Extract and harmonize RNA-seq metadata from NCBI GEO

These details have been verified by PyPI

Project links

GitHub Statistics

Maintainers

shantanubafna

These details have not been verified by PyPI

Project description

GEOtcha

Extract and harmonize RNA-seq metadata from NCBI GEO.

GEOtcha is a CLI tool that helps researchers search GEO by disease keyword, filter to human RNA-seq datasets, extract structured metadata at both series (GSE) and sample (GSM) levels, and harmonize the results into standardized output files.

Installation

pip install geotcha

With optional extras:

pip install geotcha[ml]       # ML harmonization (GLiNER + SapBERT)
pip install geotcha[parquet]  # Parquet export support
pip install geotcha[llm]      # LLM harmonization

For development:

git clone https://github.com/shantanubafna/GEOtcha.git
cd geotcha
pip install -e ".[dev]"

Quick Start

Search for datasets

geotcha search "inflammatory bowel disease"

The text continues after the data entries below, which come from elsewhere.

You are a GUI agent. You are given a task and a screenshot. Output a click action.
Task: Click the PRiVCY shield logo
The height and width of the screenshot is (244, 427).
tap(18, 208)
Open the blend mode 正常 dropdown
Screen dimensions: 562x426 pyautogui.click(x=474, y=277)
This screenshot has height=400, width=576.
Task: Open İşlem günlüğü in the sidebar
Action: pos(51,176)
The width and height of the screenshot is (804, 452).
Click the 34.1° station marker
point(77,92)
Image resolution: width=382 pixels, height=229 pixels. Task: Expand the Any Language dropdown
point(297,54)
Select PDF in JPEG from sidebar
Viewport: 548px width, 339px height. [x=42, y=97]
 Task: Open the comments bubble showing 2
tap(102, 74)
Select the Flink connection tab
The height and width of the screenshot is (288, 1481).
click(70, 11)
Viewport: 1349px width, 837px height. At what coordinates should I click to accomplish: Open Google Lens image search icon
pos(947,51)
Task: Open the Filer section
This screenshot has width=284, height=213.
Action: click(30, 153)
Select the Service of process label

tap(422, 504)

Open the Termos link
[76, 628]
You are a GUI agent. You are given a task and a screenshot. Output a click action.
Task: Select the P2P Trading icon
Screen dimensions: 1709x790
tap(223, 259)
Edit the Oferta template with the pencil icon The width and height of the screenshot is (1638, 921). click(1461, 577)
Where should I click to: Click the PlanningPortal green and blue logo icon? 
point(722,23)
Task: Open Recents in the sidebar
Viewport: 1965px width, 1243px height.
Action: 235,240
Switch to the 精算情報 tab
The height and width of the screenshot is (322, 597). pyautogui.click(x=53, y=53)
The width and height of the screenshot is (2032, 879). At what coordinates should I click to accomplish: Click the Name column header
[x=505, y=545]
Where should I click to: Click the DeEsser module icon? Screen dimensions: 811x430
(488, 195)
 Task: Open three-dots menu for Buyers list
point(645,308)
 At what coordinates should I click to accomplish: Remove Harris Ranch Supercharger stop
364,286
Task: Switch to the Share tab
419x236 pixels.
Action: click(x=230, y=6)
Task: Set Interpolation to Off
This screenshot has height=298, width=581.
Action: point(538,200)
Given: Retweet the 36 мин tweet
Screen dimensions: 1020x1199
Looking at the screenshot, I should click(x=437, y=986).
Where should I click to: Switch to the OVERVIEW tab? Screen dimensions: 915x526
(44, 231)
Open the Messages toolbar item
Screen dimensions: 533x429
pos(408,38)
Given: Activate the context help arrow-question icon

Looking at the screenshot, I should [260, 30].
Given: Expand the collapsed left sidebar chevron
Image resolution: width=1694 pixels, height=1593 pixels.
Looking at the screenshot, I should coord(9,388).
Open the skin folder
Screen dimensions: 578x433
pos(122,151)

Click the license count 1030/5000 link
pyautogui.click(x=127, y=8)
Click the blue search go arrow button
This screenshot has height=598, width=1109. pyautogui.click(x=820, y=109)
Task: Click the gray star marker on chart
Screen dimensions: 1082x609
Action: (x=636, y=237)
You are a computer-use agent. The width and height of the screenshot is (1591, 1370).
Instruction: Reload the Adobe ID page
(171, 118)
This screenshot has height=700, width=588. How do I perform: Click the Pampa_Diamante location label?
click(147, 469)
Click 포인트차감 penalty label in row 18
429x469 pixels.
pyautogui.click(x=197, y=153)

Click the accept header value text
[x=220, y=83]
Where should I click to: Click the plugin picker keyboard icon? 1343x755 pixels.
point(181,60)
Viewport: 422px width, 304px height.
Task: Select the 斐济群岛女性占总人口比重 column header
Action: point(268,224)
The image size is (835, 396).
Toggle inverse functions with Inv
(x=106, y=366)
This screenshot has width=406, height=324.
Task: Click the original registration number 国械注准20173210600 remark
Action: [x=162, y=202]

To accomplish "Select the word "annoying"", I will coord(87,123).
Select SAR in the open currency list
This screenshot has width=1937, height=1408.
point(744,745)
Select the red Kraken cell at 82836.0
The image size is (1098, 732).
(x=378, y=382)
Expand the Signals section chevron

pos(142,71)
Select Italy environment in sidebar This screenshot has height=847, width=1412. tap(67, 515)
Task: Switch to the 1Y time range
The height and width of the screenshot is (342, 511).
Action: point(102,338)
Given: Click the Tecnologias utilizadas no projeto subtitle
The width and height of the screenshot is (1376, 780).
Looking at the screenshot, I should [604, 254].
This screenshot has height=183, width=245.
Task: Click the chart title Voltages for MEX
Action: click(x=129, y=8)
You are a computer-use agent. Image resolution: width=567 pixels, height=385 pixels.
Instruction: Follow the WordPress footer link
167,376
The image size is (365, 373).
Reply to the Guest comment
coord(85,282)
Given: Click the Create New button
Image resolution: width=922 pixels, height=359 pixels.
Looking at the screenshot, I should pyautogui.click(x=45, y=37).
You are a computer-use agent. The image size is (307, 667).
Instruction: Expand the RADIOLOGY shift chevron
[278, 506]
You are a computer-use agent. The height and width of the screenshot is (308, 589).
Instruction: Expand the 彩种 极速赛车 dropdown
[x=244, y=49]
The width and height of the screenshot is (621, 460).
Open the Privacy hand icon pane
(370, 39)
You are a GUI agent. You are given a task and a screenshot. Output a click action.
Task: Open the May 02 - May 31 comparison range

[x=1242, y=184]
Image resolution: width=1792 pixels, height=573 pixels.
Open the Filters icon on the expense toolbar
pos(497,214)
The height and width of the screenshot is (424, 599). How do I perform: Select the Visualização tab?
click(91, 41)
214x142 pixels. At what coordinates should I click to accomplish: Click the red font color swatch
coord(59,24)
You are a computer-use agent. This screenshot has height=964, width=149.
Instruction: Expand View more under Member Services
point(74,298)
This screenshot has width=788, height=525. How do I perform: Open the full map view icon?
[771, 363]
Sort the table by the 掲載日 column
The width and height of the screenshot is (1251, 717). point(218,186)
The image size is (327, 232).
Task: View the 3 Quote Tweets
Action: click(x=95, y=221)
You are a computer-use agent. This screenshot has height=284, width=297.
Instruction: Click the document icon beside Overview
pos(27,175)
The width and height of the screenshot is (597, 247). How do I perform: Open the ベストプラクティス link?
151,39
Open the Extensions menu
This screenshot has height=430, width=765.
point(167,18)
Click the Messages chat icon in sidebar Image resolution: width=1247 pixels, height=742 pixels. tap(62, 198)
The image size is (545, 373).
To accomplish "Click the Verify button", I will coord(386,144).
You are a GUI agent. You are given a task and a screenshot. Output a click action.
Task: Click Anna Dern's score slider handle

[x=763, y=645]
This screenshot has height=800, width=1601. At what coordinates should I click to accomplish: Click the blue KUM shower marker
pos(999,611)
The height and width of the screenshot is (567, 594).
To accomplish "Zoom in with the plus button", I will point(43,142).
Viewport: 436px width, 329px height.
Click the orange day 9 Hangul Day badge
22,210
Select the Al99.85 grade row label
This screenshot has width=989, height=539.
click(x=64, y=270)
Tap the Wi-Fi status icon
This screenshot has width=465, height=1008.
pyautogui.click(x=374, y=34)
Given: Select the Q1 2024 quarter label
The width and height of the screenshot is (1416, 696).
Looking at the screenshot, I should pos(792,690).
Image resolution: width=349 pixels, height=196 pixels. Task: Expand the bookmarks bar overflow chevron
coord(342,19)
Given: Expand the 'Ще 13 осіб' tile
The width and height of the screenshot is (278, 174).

Full pipeline with subset testing

geotcha run "IBD" --subset 5 --output ./results/ --harmonize

Extract from specific GSE IDs

geotcha extract GSE12345 GSE67890 --output ./results/

Output format selection

# CSV (default), TSV, or Parquet
geotcha run "IBD" --harmonize --format csv
geotcha extract GSE12345 -f tsv
geotcha run "IBD" -f parquet --output ./results/

Parquet requires pip install geotcha[parquet].

Include single-cell RNA-seq datasets (excluded by default)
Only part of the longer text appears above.